The Care Quality Commission (CQC) is required by law to monitor the operation of the Mental Capacity Act 2005 (MCA) including the Deprivation of Liberty Safeguards (DoLS) and to report on what we find. MCA is a law that protects and supports people who do not have ability to make their own decisions and to ensure decisions are made in their ‘best interests’ it also ensures unlawful restrictions are not placed on people in care homes and hospitals.” The manager had submitted two DoLS applications to the local authority supervisory body for assessment in line with legal requirements. Other people had the capacity to decide where they wanted to go and there were no restrictions upon their movements.

The manager was strengthening the service’s paperwork with regards to the documentation of any decisions relating to mental capacity to ensure that it was clear how the MCA was followed.

People were supported to receive a suitable nutritious diet. They were complimentary about the service and staff. We observed that people were cared for by staff with kindness and patience. One person said, “It’s like my home, with staff.”

Support plans were in place which aimed to meet people’s health, emotional, social and physical needs. They gave staff information about how people’s care needs were to be met. The manager told us that new paperwork was going to be introduced to ensure that support plans were more person centred and outcome focused. The plans we examined did enable to us to gain an overview of people’s needs and preferences.

People told us that there was an emphasis on meeting their social needs. They were supported to access the local community, go on holiday and pursue their individual hobbies and interests.

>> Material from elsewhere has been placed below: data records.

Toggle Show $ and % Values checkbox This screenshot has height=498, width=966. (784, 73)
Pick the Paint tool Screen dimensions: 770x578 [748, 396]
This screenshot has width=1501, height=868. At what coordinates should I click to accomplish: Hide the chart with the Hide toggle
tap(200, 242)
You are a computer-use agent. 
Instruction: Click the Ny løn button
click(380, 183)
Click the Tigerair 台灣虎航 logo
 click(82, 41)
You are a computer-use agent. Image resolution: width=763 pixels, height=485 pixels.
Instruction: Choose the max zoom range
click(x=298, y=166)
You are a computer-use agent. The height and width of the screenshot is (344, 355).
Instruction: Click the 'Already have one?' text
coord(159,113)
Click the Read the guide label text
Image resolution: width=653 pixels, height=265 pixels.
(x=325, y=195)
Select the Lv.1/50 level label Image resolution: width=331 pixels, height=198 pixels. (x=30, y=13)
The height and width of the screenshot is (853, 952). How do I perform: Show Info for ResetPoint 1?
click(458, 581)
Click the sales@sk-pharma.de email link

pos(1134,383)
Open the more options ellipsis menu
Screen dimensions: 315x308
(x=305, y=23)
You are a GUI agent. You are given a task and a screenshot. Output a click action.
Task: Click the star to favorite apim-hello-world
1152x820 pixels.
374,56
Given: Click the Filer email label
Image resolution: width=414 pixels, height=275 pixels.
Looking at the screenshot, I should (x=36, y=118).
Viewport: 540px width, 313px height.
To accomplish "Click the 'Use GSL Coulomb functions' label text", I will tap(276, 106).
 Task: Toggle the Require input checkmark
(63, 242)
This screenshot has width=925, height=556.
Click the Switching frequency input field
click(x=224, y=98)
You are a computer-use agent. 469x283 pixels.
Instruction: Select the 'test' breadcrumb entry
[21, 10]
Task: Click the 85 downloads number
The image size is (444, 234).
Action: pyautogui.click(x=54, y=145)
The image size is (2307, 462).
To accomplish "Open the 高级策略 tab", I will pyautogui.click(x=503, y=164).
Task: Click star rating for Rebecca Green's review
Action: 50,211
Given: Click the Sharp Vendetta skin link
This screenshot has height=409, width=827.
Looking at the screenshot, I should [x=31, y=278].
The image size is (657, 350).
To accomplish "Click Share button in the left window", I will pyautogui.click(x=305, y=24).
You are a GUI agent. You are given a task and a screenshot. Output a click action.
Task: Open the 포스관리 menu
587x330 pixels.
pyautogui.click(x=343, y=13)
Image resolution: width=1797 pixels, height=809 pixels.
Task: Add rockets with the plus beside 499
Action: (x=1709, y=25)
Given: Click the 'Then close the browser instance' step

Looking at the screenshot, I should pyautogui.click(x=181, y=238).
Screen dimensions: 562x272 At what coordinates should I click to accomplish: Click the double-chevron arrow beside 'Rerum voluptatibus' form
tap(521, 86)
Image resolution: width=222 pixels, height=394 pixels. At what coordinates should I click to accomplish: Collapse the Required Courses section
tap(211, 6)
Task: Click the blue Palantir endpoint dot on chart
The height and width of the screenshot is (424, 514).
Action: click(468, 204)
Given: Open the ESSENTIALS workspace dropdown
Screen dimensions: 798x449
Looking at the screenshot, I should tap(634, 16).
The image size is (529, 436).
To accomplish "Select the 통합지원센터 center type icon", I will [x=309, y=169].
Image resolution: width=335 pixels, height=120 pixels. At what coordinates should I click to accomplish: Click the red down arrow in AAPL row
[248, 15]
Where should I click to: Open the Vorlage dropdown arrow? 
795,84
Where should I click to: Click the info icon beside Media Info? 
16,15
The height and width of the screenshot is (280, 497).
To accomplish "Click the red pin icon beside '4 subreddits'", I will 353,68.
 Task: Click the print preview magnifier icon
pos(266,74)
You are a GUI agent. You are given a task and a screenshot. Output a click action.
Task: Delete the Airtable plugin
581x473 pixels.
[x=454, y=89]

There was a complaints procedure in place and people knew how to complain. One person raised a minor complaint with us and we fed this back to the manager to investigate and address.

We found shortfalls in the maintenance of records in several areas. These included supervision and appraisals, mental capacity, surveys and records of meetings for people who used the service. In addition, staff had not been completing the provider’s medicines audit which looked at all areas of medicines management and infection control audits had not been undertaken.

We found one breach of the Health and Social Care Act [Regulated Activities] Regulations 2014. This related to Good governance. You can see what action we have asked the provider to take at the end of this report.